_REQUIRED TASK_
Copy each of the entries below word for word, with nothing changed.

_DATASET CONTENT_
>>>>

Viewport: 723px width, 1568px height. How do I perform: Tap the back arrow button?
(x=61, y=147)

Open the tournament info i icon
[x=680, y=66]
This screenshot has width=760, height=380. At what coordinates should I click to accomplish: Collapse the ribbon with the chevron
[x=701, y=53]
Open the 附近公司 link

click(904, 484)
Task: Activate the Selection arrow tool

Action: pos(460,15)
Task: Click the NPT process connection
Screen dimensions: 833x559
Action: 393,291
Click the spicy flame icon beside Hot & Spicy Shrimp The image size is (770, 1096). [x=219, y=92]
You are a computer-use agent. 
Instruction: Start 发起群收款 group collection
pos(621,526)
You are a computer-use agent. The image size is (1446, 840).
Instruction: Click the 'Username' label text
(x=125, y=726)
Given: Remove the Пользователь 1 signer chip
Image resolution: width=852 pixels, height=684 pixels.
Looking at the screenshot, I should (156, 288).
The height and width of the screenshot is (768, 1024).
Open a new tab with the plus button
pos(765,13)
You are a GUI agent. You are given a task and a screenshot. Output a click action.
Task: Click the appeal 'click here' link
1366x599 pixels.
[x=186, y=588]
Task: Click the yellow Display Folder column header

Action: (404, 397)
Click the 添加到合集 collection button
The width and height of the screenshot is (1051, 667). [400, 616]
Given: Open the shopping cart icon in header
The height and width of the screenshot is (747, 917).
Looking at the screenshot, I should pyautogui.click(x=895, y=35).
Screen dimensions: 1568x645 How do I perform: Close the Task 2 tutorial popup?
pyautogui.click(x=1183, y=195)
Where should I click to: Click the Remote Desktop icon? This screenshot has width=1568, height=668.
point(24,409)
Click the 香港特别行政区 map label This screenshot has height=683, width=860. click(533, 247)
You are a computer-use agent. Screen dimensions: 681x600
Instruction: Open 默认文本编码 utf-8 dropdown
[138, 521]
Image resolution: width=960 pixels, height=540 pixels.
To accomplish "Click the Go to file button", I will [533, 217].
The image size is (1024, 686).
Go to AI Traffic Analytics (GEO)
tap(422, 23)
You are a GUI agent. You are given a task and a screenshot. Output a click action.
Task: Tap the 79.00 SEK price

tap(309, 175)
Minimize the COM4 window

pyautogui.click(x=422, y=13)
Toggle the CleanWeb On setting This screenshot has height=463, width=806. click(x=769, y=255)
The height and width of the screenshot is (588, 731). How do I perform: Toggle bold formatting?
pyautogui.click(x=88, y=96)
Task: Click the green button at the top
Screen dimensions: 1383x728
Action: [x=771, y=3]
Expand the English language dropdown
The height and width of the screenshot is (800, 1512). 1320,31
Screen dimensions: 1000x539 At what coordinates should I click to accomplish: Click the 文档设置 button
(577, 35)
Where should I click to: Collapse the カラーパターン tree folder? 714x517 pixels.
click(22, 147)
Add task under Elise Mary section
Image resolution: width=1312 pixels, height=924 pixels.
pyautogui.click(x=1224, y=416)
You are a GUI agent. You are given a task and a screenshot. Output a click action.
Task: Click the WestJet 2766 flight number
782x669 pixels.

<<<<

_THE RESULT_
Viewport: 723px width, 1568px height. How do I perform: Tap the back arrow button?
(x=61, y=147)

Open the tournament info i icon
[x=680, y=66]
This screenshot has width=760, height=380. At what coordinates should I click to accomplish: Collapse the ribbon with the chevron
[x=701, y=53]
Open the 附近公司 link

click(904, 484)
Task: Activate the Selection arrow tool

Action: pos(460,15)
Task: Click the NPT process connection
Screen dimensions: 833x559
Action: 393,291
Click the spicy flame icon beside Hot & Spicy Shrimp The image size is (770, 1096). [x=219, y=92]
You are a computer-use agent. 
Instruction: Start 发起群收款 group collection
pos(621,526)
You are a computer-use agent. The image size is (1446, 840).
Instruction: Click the 'Username' label text
(x=125, y=726)
Given: Remove the Пользователь 1 signer chip
Image resolution: width=852 pixels, height=684 pixels.
Looking at the screenshot, I should (156, 288).
The height and width of the screenshot is (768, 1024).
Open a new tab with the plus button
pos(765,13)
You are a GUI agent. You are given a task and a screenshot. Output a click action.
Task: Click the appeal 'click here' link
1366x599 pixels.
[x=186, y=588]
Task: Click the yellow Display Folder column header

Action: (404, 397)
Click the 添加到合集 collection button
The width and height of the screenshot is (1051, 667). [400, 616]
Given: Open the shopping cart icon in header
The height and width of the screenshot is (747, 917).
Looking at the screenshot, I should pyautogui.click(x=895, y=35).
Screen dimensions: 1568x645 How do I perform: Close the Task 2 tutorial popup?
pyautogui.click(x=1183, y=195)
Where should I click to: Click the Remote Desktop icon? This screenshot has width=1568, height=668.
point(24,409)
Click the 香港特别行政区 map label This screenshot has height=683, width=860. click(533, 247)
You are a computer-use agent. Screen dimensions: 681x600
Instruction: Open 默认文本编码 utf-8 dropdown
[138, 521]
Image resolution: width=960 pixels, height=540 pixels.
To accomplish "Click the Go to file button", I will [533, 217].
The image size is (1024, 686).
Go to AI Traffic Analytics (GEO)
tap(422, 23)
You are a GUI agent. You are given a task and a screenshot. Output a click action.
Task: Tap the 79.00 SEK price

tap(309, 175)
Minimize the COM4 window

pyautogui.click(x=422, y=13)
Toggle the CleanWeb On setting This screenshot has height=463, width=806. click(x=769, y=255)
The height and width of the screenshot is (588, 731). How do I perform: Toggle bold formatting?
pyautogui.click(x=88, y=96)
Task: Click the green button at the top
Screen dimensions: 1383x728
Action: [x=771, y=3]
Expand the English language dropdown
The height and width of the screenshot is (800, 1512). 1320,31
Screen dimensions: 1000x539 At what coordinates should I click to accomplish: Click the 文档设置 button
(577, 35)
Where should I click to: Collapse the カラーパターン tree folder? 714x517 pixels.
click(22, 147)
Add task under Elise Mary section
Image resolution: width=1312 pixels, height=924 pixels.
pyautogui.click(x=1224, y=416)
You are a GUI agent. You are given a task and a screenshot. Output a click action.
Task: Click the WestJet 2766 flight number
782x669 pixels.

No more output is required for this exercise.